Penjaga gawang andalan Juventus yakni Gianluigi Buffon memaparkan sebuah keputusan penting saat dirinya berumur 13 tahun dan keputusan itu juga yang akhirnya menghindarkan pemain internasional Italia ini dari kematian.

Semasa melakoni masa mudanya berbarengan akademi Parma dari tahun 1991 sampai 1995, pemain kelahiran Carrara ini ternyata sempat mendapat cobaan.

“Saya menampik untuk menggunakan narkoba saat saya berusia 13 tahun.” papar pemain berusia 38 tahun ini pada Tuttosport pada hari Senin (19/12).

“Saat berada di Parma, ada pemuda yang ingin mengajak saya untuk bersenang-senang, tetapi saya menyampaikan tidak serta 3 tahun kemudian dia pun ditemukan tewas lantaran overdosis.”

Dengan pengalaman yang dimilikinya di jagad sepak bola, peraih 10 gelar juara penjaga gawang terbaik di kompetisi Serie A Italia ini menyampaikan krusialnya impian untuk meraih kesuksesan.

“Impian mesti dijaga. Namun, Anda mesti menciptakan keseimbangan serta harmoni di dalam diri Anda dan memiliki hasrat untuk merasakan tiap prosesnya.” tambahnya.

“Anda mesti mengerjakan sesuatu yang lebih guna bisa mengembangkan diri supaya bisa meraih tujuan Anda.”

Penjaga gawang utama timnas Italia ini juga menyampaikan nasihat untuk seluruh juniornya.

“Saya kerap memberitahu seluruh pemain muda yang ada di tim untuk tak selalu percaya dengan siapapun yang menyampaikan jika mereka tak pernah takut.”

“Jujur, saya juga memiliki ketakutan bakal mengerjakan kesalahan. Tetapi, rasa takut itu menjadi hal yang paling utama di sebuah laga. Dikarenakan ketakutan itu yang nantinya akan memotivasi Anda untuk bisa menemukan jawaban saat Anda melakukan kesalahan.”

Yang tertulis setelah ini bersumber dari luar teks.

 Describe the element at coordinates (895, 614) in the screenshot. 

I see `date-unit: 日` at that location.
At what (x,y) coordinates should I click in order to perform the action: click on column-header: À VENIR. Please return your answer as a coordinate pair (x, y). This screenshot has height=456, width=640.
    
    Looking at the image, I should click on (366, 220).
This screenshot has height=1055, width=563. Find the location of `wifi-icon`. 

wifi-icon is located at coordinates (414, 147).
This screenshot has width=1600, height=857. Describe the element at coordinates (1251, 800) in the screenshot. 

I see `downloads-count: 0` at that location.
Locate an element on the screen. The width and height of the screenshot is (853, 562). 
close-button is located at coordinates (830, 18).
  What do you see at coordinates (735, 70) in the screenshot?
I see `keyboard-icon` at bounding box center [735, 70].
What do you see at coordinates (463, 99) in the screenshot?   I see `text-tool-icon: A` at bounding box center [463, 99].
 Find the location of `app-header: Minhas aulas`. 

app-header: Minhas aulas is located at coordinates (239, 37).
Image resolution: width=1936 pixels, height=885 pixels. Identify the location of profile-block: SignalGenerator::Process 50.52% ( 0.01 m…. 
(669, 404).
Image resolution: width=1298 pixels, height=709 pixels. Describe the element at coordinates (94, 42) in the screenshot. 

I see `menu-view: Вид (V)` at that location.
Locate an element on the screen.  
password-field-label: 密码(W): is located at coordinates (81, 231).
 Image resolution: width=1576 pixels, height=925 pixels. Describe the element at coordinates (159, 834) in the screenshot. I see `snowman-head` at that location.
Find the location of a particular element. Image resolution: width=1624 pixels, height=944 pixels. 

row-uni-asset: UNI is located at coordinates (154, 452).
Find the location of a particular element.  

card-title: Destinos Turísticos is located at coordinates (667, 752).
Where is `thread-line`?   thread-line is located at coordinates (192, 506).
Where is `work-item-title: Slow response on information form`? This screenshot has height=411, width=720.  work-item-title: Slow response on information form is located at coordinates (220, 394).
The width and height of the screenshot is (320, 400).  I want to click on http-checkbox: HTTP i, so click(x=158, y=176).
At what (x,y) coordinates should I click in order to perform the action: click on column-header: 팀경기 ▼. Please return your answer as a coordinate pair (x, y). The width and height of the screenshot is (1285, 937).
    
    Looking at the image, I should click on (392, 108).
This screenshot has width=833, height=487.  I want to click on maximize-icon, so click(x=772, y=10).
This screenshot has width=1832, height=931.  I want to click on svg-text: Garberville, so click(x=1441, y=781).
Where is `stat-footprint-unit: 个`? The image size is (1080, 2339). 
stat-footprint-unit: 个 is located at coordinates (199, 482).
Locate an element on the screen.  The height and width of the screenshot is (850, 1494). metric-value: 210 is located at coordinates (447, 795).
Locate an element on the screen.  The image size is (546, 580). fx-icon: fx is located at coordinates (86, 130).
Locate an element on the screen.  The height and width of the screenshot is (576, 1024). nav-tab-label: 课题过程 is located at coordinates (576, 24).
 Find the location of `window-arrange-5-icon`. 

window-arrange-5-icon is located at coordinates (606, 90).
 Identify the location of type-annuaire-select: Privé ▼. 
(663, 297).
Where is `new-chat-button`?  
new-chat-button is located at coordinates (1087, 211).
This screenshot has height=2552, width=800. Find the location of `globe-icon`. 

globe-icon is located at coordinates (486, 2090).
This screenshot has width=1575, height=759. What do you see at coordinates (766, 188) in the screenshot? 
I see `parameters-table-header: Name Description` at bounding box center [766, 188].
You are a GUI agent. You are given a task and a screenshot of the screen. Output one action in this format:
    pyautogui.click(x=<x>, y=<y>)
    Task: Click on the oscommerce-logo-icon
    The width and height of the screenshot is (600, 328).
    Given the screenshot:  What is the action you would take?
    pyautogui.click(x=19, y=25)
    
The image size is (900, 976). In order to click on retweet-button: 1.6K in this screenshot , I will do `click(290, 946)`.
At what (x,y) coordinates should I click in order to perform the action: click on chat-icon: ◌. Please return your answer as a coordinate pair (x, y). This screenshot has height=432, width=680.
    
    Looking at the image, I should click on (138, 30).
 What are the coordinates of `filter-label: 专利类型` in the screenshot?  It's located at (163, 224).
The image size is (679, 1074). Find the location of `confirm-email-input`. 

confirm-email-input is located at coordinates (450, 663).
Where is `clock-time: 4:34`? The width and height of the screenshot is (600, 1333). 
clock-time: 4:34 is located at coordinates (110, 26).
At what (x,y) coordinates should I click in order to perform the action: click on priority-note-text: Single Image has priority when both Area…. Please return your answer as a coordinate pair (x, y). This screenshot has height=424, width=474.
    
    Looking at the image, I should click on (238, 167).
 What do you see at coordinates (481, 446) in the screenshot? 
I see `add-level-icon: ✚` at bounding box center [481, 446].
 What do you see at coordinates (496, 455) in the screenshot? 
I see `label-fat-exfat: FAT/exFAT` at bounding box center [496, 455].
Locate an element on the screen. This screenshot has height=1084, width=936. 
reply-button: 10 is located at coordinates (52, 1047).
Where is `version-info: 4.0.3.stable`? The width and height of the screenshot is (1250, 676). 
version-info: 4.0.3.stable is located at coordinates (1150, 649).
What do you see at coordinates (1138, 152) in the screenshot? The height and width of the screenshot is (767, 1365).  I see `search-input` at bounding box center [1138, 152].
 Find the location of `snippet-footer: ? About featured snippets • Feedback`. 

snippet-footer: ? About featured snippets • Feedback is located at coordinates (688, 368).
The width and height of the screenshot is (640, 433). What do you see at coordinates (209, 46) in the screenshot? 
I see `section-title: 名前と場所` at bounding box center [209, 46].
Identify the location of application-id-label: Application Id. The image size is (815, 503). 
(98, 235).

Untuk diketahui, Buffon sendiri merapat ke Juventus pada musim panas tahun 2001 lalu. Banyak gelar yang telah dirasakan oleh pemain yang memiliki tinggi 192 cm ini baik di level tim maupun tim nasional. Seandainya keputusan ini tak diambil oleh Buffon, mungkin karir dari pemain yang lahir pada tanggal  28 Januari 1978 ini tak akan secemerlang saat ini.